The Feature this week is an article by my colleague Kesha Rogers on the Artemis Space mission, and how the Biden administration, while delaying the next manned mission to the Moon until 2026, ignores a larger problem with space policy, and why California and other regions of the country have continuous crisis with water supply and flooding:

There is no unified national mission. No mission like the Apollo Project during the Kennedy administration, and no national water infrastructure building mission, like that, also proposed during the Kennedy administration, the North American Water and Power Alliance.

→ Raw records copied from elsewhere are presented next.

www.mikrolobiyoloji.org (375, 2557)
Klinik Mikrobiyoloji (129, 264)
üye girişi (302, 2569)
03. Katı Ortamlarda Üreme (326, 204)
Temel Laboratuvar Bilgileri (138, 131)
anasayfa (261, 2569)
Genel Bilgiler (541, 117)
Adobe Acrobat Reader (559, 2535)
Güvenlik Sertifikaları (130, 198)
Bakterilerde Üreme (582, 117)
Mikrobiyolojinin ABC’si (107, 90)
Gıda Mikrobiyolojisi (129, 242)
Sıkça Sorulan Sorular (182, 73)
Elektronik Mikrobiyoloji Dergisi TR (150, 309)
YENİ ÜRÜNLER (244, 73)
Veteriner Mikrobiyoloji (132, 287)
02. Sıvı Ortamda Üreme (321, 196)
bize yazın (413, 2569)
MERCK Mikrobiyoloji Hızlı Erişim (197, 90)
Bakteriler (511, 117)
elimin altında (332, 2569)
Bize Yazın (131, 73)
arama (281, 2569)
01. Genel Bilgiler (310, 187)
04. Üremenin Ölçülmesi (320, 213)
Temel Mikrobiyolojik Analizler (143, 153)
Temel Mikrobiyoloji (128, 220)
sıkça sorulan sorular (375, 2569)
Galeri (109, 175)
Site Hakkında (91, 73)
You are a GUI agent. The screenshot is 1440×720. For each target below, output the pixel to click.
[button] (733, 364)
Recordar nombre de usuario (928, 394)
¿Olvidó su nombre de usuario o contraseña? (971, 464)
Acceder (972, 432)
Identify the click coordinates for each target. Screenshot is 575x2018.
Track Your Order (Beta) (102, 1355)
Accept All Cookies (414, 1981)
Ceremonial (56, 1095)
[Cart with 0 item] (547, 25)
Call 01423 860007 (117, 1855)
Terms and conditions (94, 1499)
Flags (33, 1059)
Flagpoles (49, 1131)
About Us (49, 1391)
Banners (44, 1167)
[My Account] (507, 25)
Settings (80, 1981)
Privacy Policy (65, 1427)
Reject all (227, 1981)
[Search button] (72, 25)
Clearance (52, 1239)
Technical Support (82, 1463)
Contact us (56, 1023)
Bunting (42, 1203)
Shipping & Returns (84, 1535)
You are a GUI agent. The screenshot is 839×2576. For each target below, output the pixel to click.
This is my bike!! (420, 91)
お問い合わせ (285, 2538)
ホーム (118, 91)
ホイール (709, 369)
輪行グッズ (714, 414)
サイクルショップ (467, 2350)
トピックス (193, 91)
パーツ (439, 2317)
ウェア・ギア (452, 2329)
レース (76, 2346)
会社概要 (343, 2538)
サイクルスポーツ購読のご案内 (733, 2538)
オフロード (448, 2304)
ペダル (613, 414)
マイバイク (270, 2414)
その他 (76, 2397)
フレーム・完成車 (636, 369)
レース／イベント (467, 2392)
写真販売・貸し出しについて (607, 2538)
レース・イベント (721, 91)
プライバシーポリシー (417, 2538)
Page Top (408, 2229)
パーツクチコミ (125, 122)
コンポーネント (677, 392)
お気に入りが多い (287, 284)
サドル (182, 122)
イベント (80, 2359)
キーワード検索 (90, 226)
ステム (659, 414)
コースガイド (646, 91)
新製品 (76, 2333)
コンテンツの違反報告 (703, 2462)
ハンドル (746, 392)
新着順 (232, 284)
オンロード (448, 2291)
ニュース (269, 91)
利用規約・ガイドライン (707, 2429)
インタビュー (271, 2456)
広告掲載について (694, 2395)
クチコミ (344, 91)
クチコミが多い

Here are the first two paragraphs of Kesha’s article:

The United States needs to return to a unified national mission, based on the truly Promethean idea of mankind, scientific and technological progress, and creativity. The United States has not seen a return mission to the surface of the Moon in over fifty years, since the landing of the Apollo 17 mission in 1972. When President Trump entered the White House, he set forth the bold vision of the Artemis program, calling for sending the first woman and next man to the Moon for the first time in over 50 years. The Artemis program brought in commercial companies and international partners to work with NASA in collaboration towards building out America’s permanent Lunar presence. Through resource utilization on the Moon, Artemis will build a platform for future settlements on the Moon and eventually Mars. As with all manned space missions, the direct benefits to all of humanity will be enormous–up to and including producing fusion power from the Moon’s Helium-3.

President Trump was not the first President to put forth a program to return America to the Moon, but he was the first in a very long time to understand that it was going to take the best of our skill and talent. He understood that we had to have this grand economic driver in place to build our national industry and make America a manufacturing superpower again.”